_WHAT IS REQUIRED_
Give back only the lines in the records below from the one with "You are a GUI" to the one with "[region] (798, 2288)", both inclusive, word for word.

_DATA SHOWN_
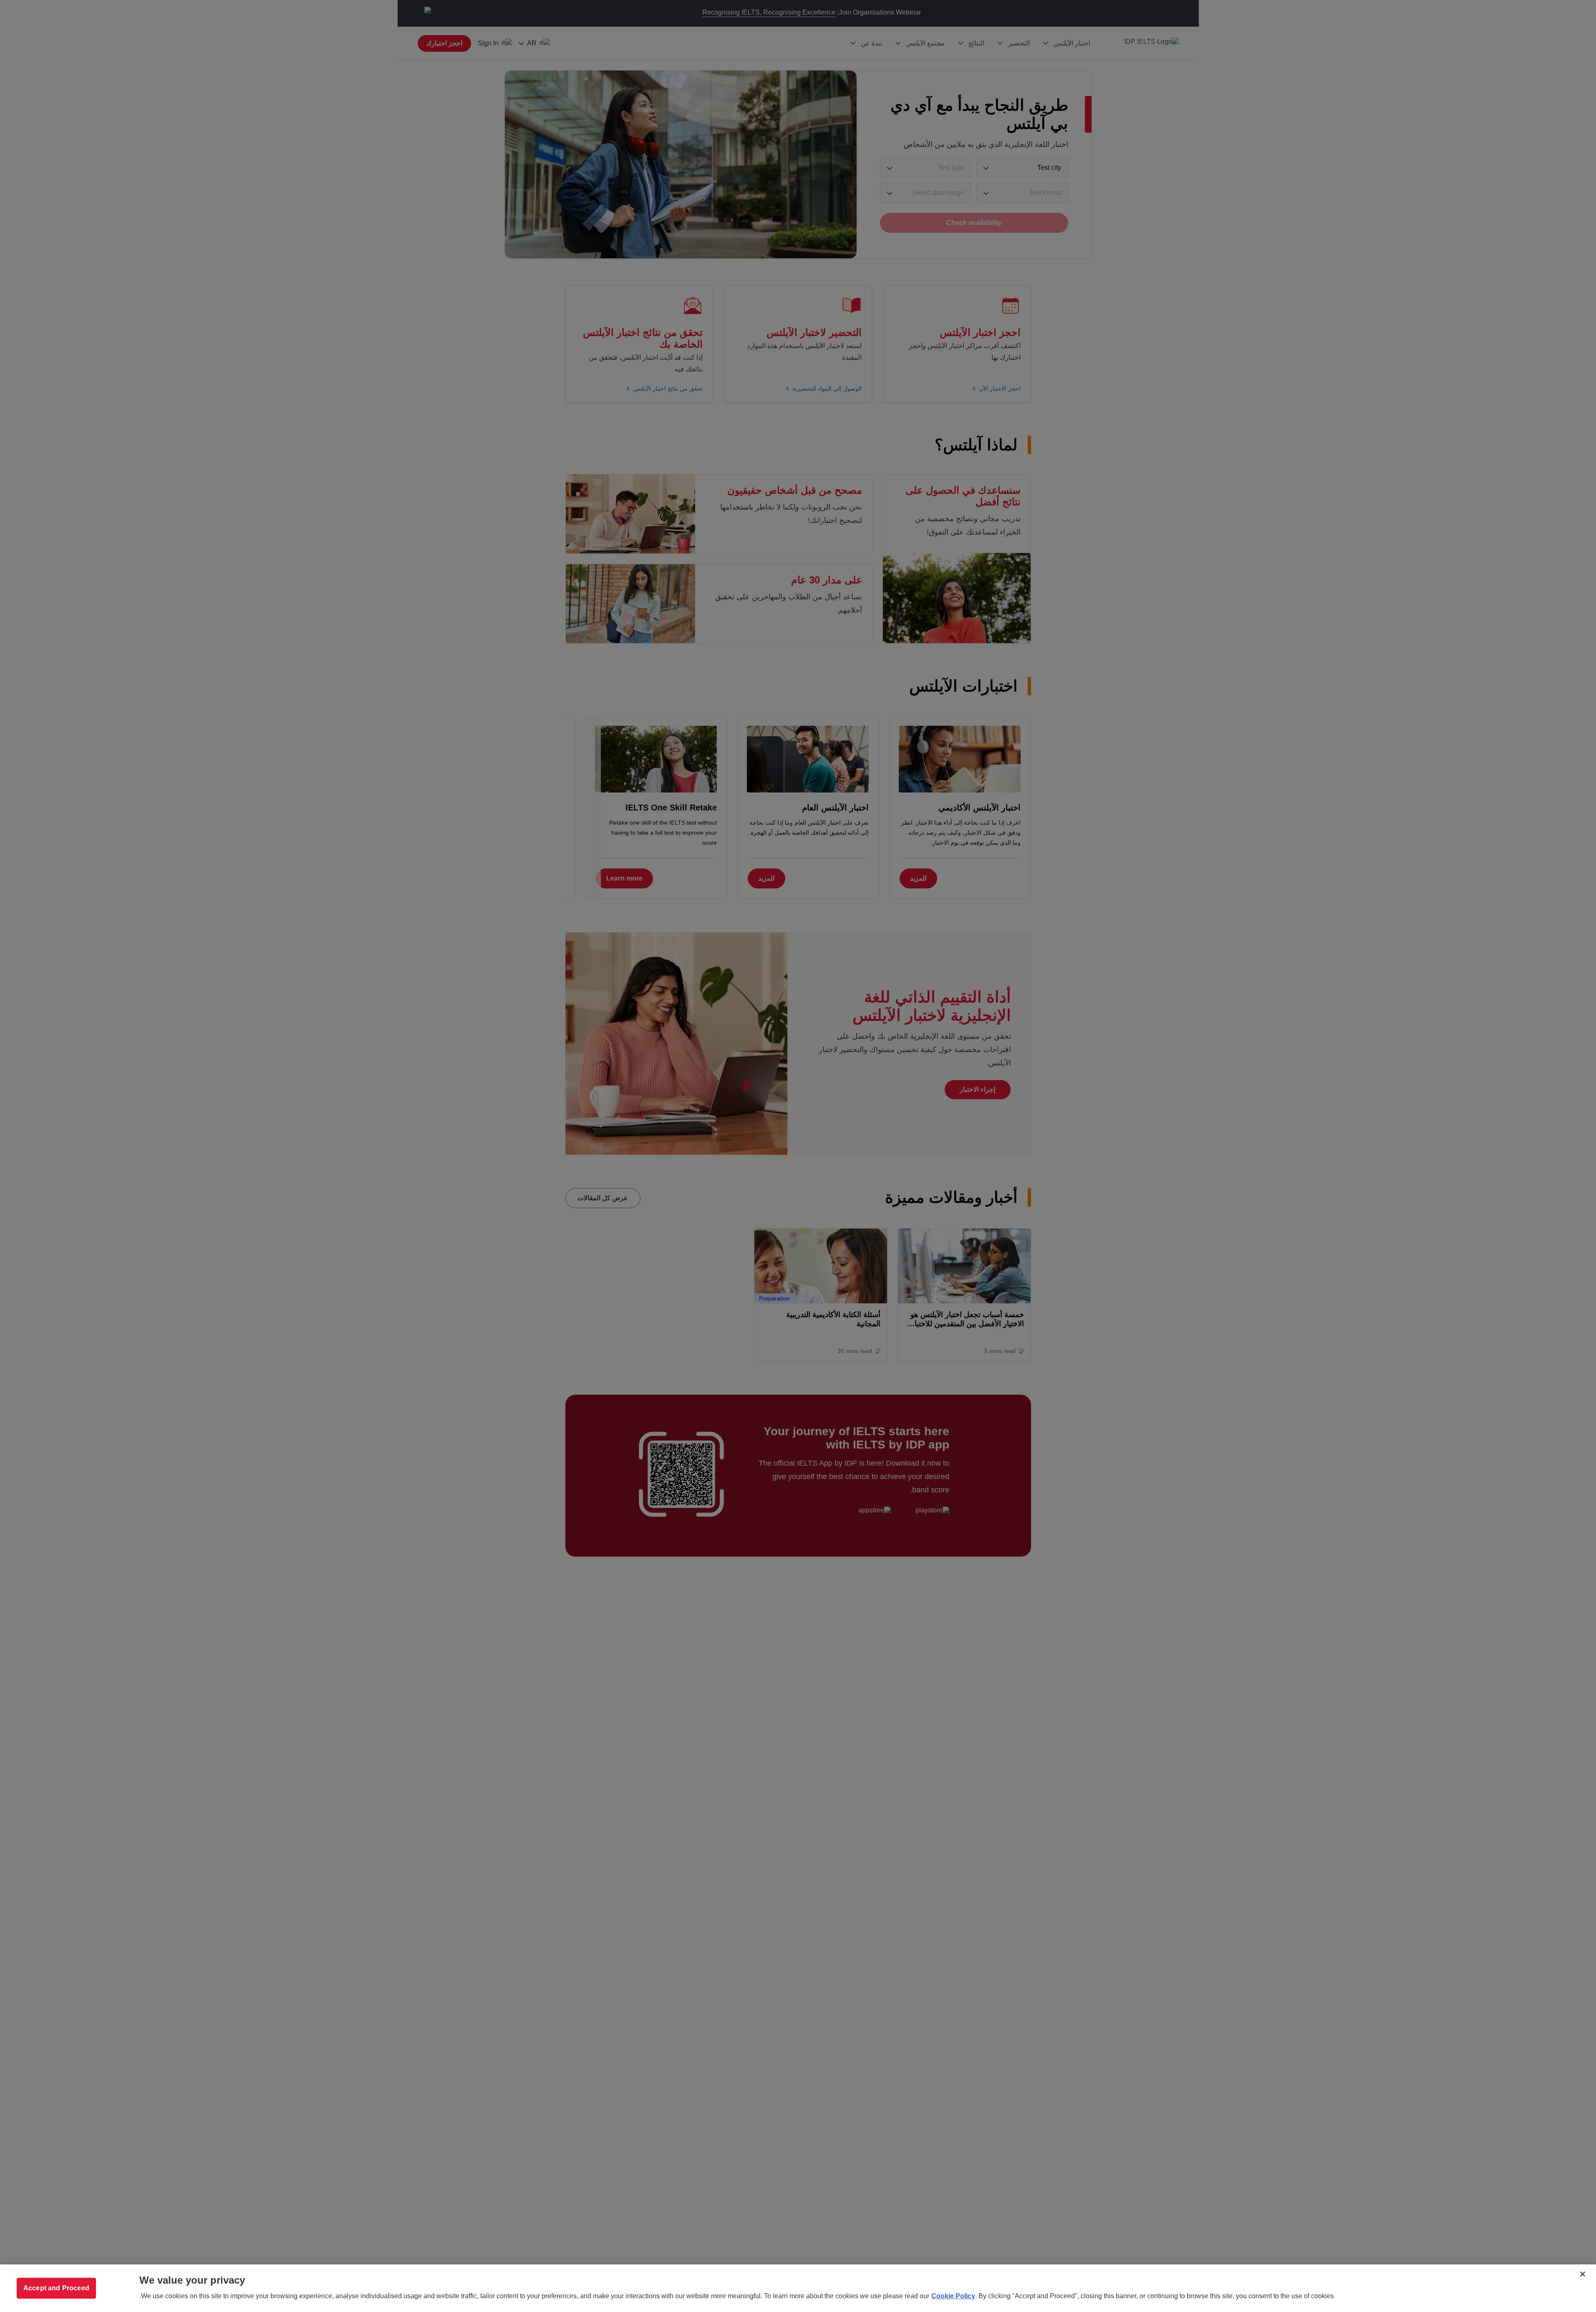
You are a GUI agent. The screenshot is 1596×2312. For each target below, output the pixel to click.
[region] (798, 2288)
==
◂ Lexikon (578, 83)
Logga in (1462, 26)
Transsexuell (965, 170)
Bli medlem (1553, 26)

_TASK RESPONSE_
You are a GUI agent. The screenshot is 1596×2312. For each target below, output the pixel to click.
[region] (798, 2288)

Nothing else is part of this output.